(Explore the material):
a. From the passage on hospital WiFi, list everything that entering information relies on when the WiFi in patient room 105 doesn't kick in.
b. Extend the passage on spotty hospital WiFi and computers on wheels, picking up right after its final sentence.

(Exercise passage):
******************************

Technology is great. We can stick to 8 hour work days while increasing productivity and then go home to families or plan out our next self-driven project. Granted that's what technology is supposed to help us do, but sometimes bumps in the road of problem A to solution B can be tech-central. Technology can fail, unfortunately. Thankfully, the time invested to restore tech to working order is a sacrifice hospitals are willing to accept to bring better and less erroneous healthcare to patients. However, when older and inadequate tech is more of a burden, it's time to consider scrapping what used to work ten years ago with something that can reduce tech-related stress and hangups that drain more time than necessary to get the job done.
Spotty WiFi with Computers on Wheels
It's a constant problem for the 21st century in hospitals everywhere—spotty wireless communications in every corner of the hospital building. Call up a nurse's desk to ask what issues they're facing with technology and inconsistent WiFi will be mentioned. Chalk it up to weakened signals from aging hardware and insufficient components. It's not feasible to remove that problem for good, but it's possible to pinpoint key factors in technology—mostly residing in a hospital's medical computers—that can be improved so WiFi isn't a problem of which patient room you're in or where you're standing. Here's WiFi woes and ways to restore the fidelity in the "Fi."
Take a hypothetical case—a nurse using a cloud-based EMR system on a cheap laptop finds that in patient room 105 the WiFi doesn't kick in, and so entering information relies on memory, written notes, or a silly, cumbersome workaround. That's not ideal for a hospital, especially when "zero" can be a dangerous entry for a patient refill or a different metric. If the IT department has ensured that the wireless infrastructure is the highest standard on the market, then the culprit lies within the laptop. The wireless card inside of the machine doesn't communicate well with the wireless routers in the hospital.

******************************

(Listed records):
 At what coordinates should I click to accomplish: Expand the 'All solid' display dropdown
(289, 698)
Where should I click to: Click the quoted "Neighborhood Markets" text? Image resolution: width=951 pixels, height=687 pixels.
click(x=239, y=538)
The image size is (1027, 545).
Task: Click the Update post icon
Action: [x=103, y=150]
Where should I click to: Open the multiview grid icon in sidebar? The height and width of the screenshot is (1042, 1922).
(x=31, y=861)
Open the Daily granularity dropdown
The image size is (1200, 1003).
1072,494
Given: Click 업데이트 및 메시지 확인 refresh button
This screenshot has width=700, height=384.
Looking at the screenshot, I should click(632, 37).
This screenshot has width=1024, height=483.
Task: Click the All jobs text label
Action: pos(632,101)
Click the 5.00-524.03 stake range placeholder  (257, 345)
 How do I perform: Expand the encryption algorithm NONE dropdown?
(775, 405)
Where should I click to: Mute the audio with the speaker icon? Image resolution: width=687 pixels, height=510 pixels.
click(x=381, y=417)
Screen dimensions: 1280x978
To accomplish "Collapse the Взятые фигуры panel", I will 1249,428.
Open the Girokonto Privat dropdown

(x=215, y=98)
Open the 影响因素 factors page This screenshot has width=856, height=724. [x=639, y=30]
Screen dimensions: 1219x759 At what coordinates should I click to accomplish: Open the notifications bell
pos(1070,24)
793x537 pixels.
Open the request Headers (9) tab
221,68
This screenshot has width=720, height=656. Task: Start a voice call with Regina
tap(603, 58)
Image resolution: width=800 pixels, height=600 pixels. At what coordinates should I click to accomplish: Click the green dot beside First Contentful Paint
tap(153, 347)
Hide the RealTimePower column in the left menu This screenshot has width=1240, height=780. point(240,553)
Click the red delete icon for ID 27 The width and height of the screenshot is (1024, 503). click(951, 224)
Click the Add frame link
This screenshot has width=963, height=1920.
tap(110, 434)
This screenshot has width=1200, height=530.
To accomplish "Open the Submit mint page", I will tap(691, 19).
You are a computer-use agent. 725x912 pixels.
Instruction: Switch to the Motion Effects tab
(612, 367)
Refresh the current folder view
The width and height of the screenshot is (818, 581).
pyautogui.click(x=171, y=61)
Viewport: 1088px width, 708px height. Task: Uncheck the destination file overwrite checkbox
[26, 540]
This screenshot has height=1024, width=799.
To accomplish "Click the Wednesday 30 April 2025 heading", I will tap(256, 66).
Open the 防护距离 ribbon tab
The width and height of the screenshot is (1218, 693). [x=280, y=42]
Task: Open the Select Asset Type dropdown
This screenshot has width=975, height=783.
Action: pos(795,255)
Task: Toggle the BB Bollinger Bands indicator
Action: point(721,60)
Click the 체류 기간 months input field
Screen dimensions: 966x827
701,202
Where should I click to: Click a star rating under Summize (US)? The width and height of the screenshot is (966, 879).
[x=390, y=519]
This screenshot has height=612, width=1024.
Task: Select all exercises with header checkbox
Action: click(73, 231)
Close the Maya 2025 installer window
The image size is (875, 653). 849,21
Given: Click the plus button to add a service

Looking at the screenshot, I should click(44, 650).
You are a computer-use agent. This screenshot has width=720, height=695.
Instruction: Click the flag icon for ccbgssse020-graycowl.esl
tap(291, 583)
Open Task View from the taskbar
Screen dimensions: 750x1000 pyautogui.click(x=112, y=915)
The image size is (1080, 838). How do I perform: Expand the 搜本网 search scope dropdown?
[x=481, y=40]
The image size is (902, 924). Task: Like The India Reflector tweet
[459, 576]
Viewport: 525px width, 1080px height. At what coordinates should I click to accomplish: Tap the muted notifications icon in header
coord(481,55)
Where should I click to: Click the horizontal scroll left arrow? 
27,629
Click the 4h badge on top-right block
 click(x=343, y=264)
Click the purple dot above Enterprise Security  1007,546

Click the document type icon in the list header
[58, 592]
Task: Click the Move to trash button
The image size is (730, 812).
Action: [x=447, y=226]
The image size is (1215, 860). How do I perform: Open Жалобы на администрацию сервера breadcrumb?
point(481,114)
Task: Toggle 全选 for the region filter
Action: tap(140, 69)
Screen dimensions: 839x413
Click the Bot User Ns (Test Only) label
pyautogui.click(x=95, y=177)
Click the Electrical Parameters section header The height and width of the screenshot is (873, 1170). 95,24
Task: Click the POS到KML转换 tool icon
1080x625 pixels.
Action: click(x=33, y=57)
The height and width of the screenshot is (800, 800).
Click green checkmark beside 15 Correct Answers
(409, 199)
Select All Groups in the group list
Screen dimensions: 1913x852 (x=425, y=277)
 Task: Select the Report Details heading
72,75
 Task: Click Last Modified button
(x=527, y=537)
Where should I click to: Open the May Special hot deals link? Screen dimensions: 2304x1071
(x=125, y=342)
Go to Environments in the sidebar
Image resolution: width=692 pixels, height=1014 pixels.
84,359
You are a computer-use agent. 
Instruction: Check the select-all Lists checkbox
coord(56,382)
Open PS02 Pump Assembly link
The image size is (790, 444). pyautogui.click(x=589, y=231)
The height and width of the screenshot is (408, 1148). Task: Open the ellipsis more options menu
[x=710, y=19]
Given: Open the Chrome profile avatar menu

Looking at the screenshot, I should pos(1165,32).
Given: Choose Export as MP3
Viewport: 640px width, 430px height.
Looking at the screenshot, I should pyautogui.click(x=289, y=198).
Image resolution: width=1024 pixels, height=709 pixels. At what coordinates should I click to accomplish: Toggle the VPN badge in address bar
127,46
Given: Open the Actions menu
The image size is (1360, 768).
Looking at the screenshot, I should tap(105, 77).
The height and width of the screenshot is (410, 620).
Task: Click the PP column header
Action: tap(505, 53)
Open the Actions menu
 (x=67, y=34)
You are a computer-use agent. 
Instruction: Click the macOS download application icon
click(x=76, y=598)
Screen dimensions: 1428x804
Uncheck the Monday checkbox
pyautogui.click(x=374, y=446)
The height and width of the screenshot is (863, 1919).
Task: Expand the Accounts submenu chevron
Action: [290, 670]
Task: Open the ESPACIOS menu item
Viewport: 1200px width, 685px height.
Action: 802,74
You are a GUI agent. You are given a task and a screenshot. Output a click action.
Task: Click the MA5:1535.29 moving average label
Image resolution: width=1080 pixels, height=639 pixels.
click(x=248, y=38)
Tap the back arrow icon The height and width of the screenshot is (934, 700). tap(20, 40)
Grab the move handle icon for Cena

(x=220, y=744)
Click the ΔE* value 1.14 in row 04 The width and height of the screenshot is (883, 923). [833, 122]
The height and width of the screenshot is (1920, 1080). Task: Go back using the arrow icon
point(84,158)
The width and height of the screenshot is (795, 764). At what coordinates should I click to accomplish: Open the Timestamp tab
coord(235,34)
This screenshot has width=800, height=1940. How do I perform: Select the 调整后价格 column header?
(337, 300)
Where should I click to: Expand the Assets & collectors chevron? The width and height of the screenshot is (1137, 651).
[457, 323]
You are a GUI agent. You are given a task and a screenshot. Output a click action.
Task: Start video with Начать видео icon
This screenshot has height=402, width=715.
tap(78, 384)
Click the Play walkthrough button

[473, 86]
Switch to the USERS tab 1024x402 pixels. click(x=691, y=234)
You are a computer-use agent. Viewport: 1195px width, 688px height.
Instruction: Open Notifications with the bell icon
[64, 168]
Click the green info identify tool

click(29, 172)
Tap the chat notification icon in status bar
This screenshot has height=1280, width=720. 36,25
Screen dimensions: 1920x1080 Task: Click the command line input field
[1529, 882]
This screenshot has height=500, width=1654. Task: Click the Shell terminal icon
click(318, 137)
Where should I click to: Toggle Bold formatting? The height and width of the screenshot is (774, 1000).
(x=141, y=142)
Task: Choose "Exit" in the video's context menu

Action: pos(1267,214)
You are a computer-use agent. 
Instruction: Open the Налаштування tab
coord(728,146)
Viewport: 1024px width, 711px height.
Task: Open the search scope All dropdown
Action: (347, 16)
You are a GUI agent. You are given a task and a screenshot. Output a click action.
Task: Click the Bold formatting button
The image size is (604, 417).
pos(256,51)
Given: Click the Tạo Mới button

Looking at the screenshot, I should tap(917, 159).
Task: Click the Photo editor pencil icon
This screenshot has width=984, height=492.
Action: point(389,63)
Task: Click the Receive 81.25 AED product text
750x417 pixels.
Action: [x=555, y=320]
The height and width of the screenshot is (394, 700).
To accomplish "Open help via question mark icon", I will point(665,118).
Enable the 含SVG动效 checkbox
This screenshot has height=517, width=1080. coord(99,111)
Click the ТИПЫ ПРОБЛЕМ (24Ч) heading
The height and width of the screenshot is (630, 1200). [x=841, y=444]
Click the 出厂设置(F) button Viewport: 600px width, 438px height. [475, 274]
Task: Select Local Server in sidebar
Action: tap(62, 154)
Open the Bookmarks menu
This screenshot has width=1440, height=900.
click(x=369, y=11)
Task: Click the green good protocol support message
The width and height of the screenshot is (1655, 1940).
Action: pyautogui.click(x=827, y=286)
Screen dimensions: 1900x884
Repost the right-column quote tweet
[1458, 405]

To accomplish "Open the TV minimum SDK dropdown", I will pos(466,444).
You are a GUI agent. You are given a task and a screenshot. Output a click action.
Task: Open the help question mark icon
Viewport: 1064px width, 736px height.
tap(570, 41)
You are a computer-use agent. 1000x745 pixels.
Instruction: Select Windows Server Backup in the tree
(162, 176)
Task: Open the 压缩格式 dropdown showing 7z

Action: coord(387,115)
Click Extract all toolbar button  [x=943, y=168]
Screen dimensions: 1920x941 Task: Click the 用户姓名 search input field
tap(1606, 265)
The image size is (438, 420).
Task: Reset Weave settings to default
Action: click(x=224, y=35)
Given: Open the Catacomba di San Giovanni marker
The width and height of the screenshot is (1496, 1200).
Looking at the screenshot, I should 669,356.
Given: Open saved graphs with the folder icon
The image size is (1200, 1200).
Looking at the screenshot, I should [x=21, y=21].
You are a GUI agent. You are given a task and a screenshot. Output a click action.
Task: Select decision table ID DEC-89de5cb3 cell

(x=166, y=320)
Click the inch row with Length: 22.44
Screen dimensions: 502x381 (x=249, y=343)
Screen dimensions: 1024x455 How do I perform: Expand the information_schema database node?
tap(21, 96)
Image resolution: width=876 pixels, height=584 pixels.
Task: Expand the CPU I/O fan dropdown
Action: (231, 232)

******************************

(Outputs by task):
a. memory, written notes, a silly, cumbersome workaround

b.
If that's the reason for the signal drop, it's time for IT to consider upgrading their computing efforts to medical computers with Intel-certified wireless cards instead of laptops that power cheap alternatives. An Intel dual-band wireless AC card is the current standard for wireless technology in a hospital. Not only more secure, these cards have the know-how to switch between wireless routers on the fly without signal loss. Battery-powered medical computers are often pushed through several hospital wings and floors, jumping from one wireless router to the next. Intel wireless cards are secure and stable enough to swap from router to router seamlessly. It's a hardware standard that computers on wheels and medical devices need to operate optimally. Besides, less stress on the end-user is always a positive thing.
Hospitals Don't Shut Down—Neither Should the Hardware
Twenty thousand hours. That's how long a standard hard drive disk lasts per average metrics and regular use. It may seem like a lot, but that's just over two years if you do the math. Medical computers operate at near 24/7 runtimes. If there's a hard drive failure in two years, that's not a very strong lifespan for a computer to store data. The last mishap a nurse or physician wants is for the digital rug to be pulled out beneath them with a hard drive failure while they're busy entering patient data into a medical computer. The drive can't be sent off to data rescue because it would violate HIPAA laws. So, what to do?
Thankfully, technology has improved hard disk storage so there aren't moving parts to break—solid state drives have a longer lifespan than regular platter hard drives, but that doesn't rule the smarter tech out of defect or an eventual kaput. A medical grade computer with a military-grade solid state hard drive will push that two-year average life cycle to beyond five years. If the looming storage failure is still a concern for staff—which can happen at any given moment—then a backup drive coupled with the original solid state can serve as a proper safety net. IT can clone the surviving drive and restore the medical computer to optimal working status. Besides, a computer cycle for a hospital should be five years to stay with EMR software development. Having a hard drive that's graded to last beyond a purchase cycle is ideal.
Shoddy Medical Computer Touch Screens
Computer screens are not always the easiest to clean. Spray disinfectant directly on a medical grade monitor and the internal components could suffer from adverse effects from the disinfectant (broken pixels, unresponsive touch controls, or an immediate transformation into a paperweight) running into the crevices of the monitor. Some insufficient touch screen tech needs constant calibration to ensure what's touched is the intended function. Pressing "Close" should never result in "Administer Medicine"—we shudder at that thought. But there's still tech problems galore in working with touch screens that don't measure up to what hospitals need.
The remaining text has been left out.